Norwich Bulletin - 10/18/2009
Loki - The Male Tortoiseshell Cat|
The word tortoiseshell (Tortie) cat describes a coat coloring found almost exclusively in female cats. 99.9% of tri-colored cats are females. And if they happen to have tabby stripes, they are called Torbies. And if they have small patches of white on them they are called Tortie and white but if they have large patches of white, they are often called Calicos. But whatever they are called, they are generally female.
So I was very skeptical when a friend of mine called me from New York and told me that he had just found a Tortie and white kitten in a shelter and it was a male. I told him to go ahead and bring me the kitten, as I figured that whether male or female, I had two people waiting for a Tortie kitten and the little feline would go to a good home.

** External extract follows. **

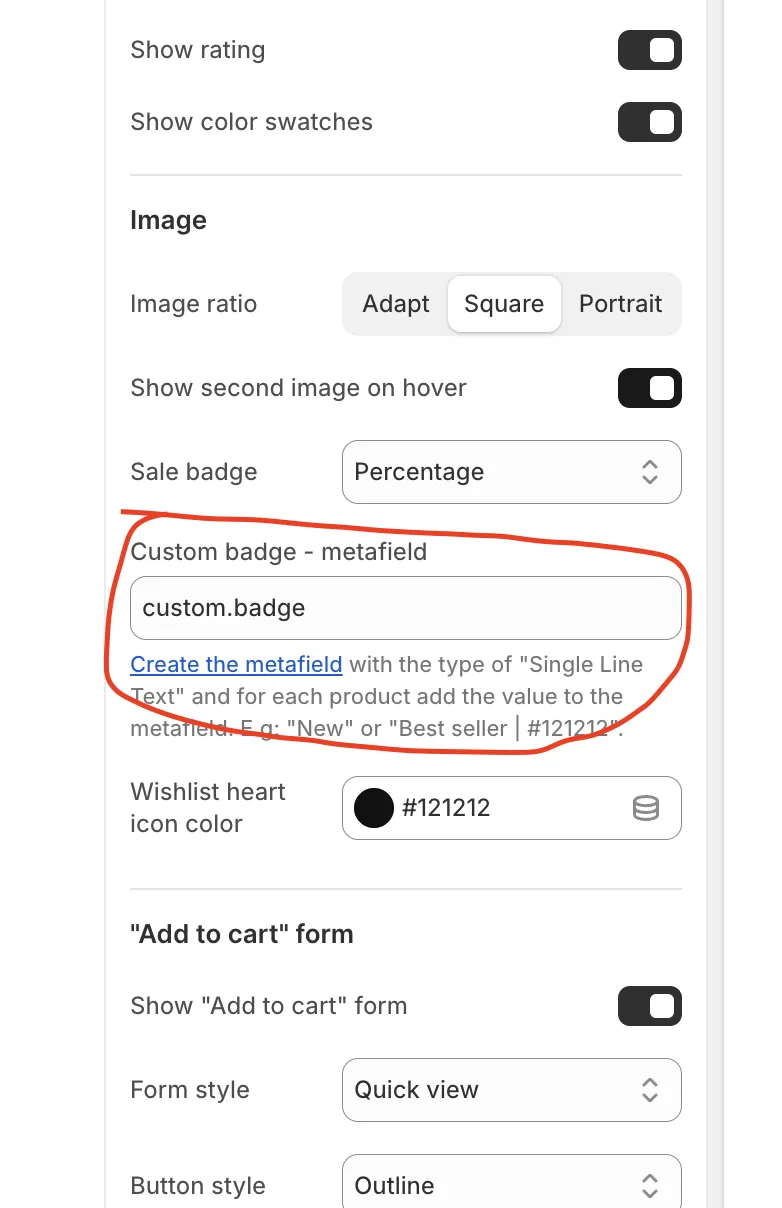Click the Sale badge dropdown chevron icon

The reason tortoishell and calico coat colors result in belonging to female cats, is because the primary gene for coat color is located on the X chromosome and has two co-dominant alleles, orange and black. These two alleles produce the orange phaeomelanin and black eumelanin pigments. The cells of female cats, which like humans, have two X chromosomes and if the melanocytes that are the expressions of the pigment genes migrate to the skin surface early, they become intermingled, producing the characteristic brindle like appearance of orange and black cells all mixed together.
And in those cats that end up with the third color of white, some of the melanocytes delayed getting to the skin surface and the coat is white, which is a non-color. If all the melanocytes go by the wayside, we end up with an all white cat.
I personally have never cared for Tortie cats. They generally have what I refer to as the female red head gene, making them a bit hissy and many are even a bit standoffish. I have judged a large number of torties and they tend to have up and down personalities. I never know if they are going to play on the judge’s stand or try to take a chunk out of me. I am very wary when there is a growling tortoiseshell waiting for me to judge it.
So I was not looking to be enamored by this kitten that was on its way to my home. I have rescued and placed hundreds of torties and have never been tempted to keep one. When the kitten arrived to my house a few days later, it was not a Tortie but a Torbie and white kitten, with clear tiger stripe markings. A very flashy kitten and much to my surprise, very much a male. The kitten had no attitude and a wonderful personality and I knew right then and there he wasn’t going anywhere. Of course that was going to be our little secret until I found a way to convince my husband we really needed a kitten!
When he went to the vet to get checked out and have his third distemper shot, my husband took him. He came back very excited. Our vet, in thirty-five years, has only seen one male tortie and he wanted to adopt the kitten, as did at least three of the vet techs. I was very non committal and that gave Clint his first hint that maybe the little furball was not leaving our home.
How does one get a male bi-colored cat? Male cats, have only a single X chromosome that does not undergo X-inactivation. Since the coat color is determined by which allele is on the X, they will be either entirely black or entirely red. Very rarely is here a male tortie or torbie with white born. It usually happens because they have an extra X chromosome, which is a condition in human genetics, called Klinefelter Syndrome.
These cats, like humans, are almost always sterile because of the imbalance in sex chromosomes. Many people mistakenly think that a male tortie or torbie is going to be worth a lot of money. That is myth. While it is a rare phenomenon, it is basically a domestic cat who cannot even reproduce, and so is really not worth anything monetarily. What he is; is a conversation starter.
Now that we had a new kitten (my husband is a saint), he needed a name. The Pagan god of mischief was a shape shifter and a gender changer. And so this little male Torbie and White Kitten found his name – Loki. Loki will be shown as a household pet throughout the different states that I travel to for judging and he will cause a nice little stir. Judges will notice him, as spectators. They will look at their judging books more than once to make sure that the book truly says male – and they will check the card on his cage and see that it is most definitely blue, depicting a male.
It will be fun to watch and to answer people’s questions – most of them being the ones I wrote about in this column. But besides being a rarity, Loki also has the perfect personality to be one stage. Outgoing and friendly, he has the male tabby personality with the female Tortie flash. For those of your who did not meet him at our September show at Kelly Middle School, make an effort to meet him at the October Hartford Pet Expo cat show.